Prof. Falini’s NPM1 research, and the alternative future uses for that asset, while protecting the details that should remain proprietary for competitive purposes. In addition, the rights to Prof. Falini’s NPM1 research and conclusions (the “Asset”) will be disclosed as an indefinite lived intangible asset used in research and development rather than “IPR&D”, as previously disclosed.

Our disclosure for the June 30, 2017 10-Q will be enhanced to include the requested information as follows:
“On December 17, 2013 the Company’s shareholder, Panetta Partners Limited, transferred 5,000,000 of its shares in Arna Therapeutics Limited to Eurema Consulting S.r.l. and 5,000,000 shares in Arna Therapeutics Limited to TES Pharma S.r.l.
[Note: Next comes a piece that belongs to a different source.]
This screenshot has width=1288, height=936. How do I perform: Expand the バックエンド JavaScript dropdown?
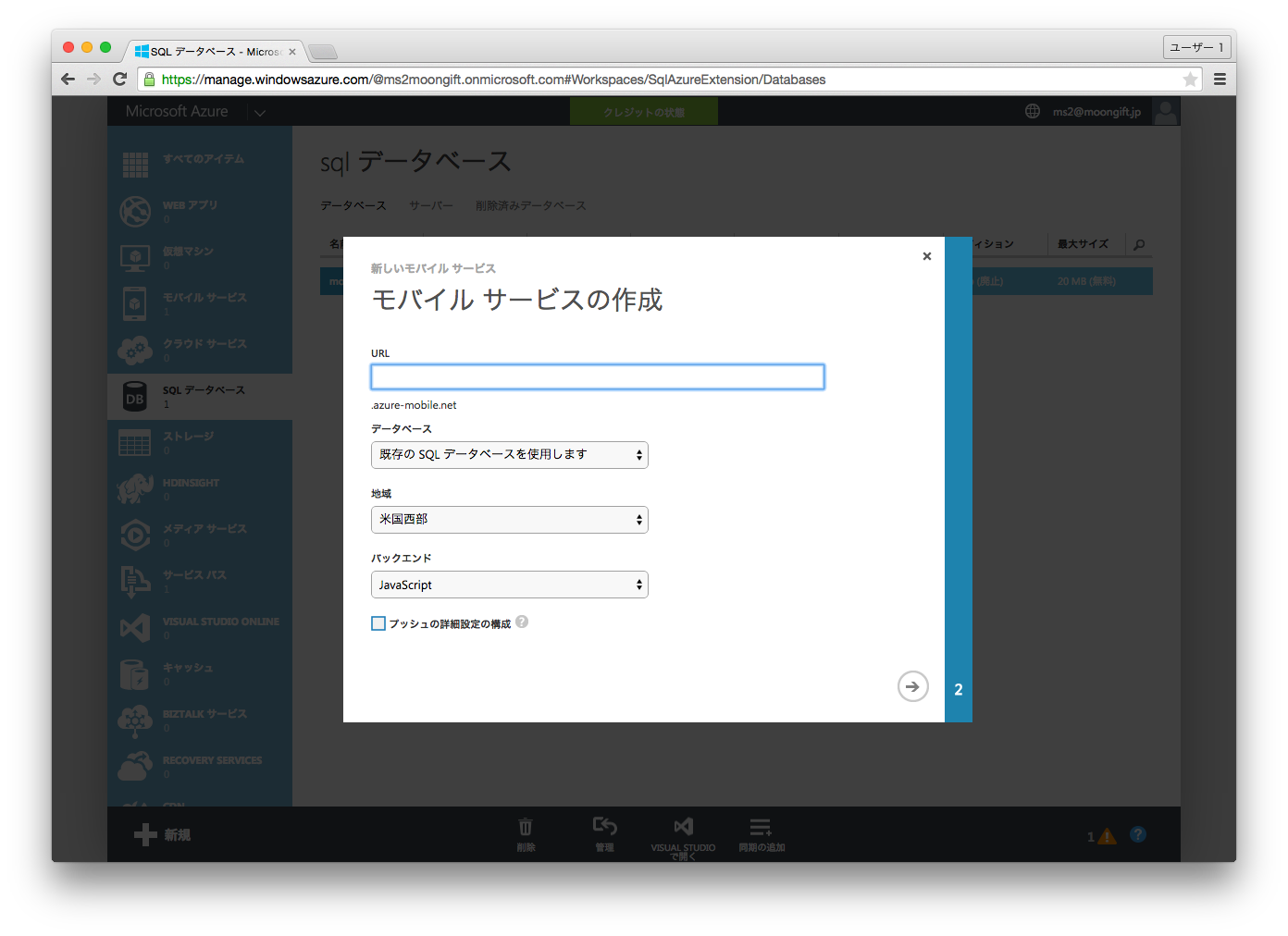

In exchange for the shares, Panetta Partners Limited obtained intellectual property from TES Pharma S.r.l and Eurema Consulting S.r.l. The intellectual property acquired was an intangible asset comprised of research and conclusions reached regarding the effect of applying certain treatments to an individual gene by Prof. Falini (the “Platform Technology”). Panetta Partners Limited then assigned the Platform Technology to Arna Therapeutics Limited, which was accounted for as a capital contribution. The fair value of the shares exchanged for the Platform Technology was $0.13 per share, which was the per share value of a capital raise that occurred in the same quarter. Accordingly the Company valued the Platform Technology at $1.3 million.
At the time of the acquisition, the Company had reasonably expected to use the Platform Technology, in the asset’s then current state, in two independent research projects that had not commenced as of the date of the acquisition. The Company’s research projects applied the conclusions reached in the Platform Technology to develop treatments for AML through reformulation of certain available pharmaceuticals and independent development of a new pharmaceutical treatment. Both research projects were initiated shortly after the Platform Technology was acquired and continue through the date of the financial statements.
At the time of acquisition, and at present, no legal, regulatory, contractual, competitive, economic, or other factors were present that would constrain the useful life of the Asset to the Company. The agreement to purchase the Asset has no provisions that would limit the timeframe of use, legally, contractually or economically, and the Asset remains a competitive platform for results in the treatment of Acute Myeloid Leukemia and lymphoma. Specifically, the agreement irrevocably assigns all rights and title to the Asset, without limitation or contingencies. No limitations or alternative technology has emerged that would suggest obsolescence or a change in the competitive landscape for the Platform Technology as of the most recent reporting period. In addition, the Company has concluded that the useful life of the Platform Technology at the time of acquisition was beyond a foreseeable horizon, and therefore the asset is classified as an indefinite lived intangible asset.”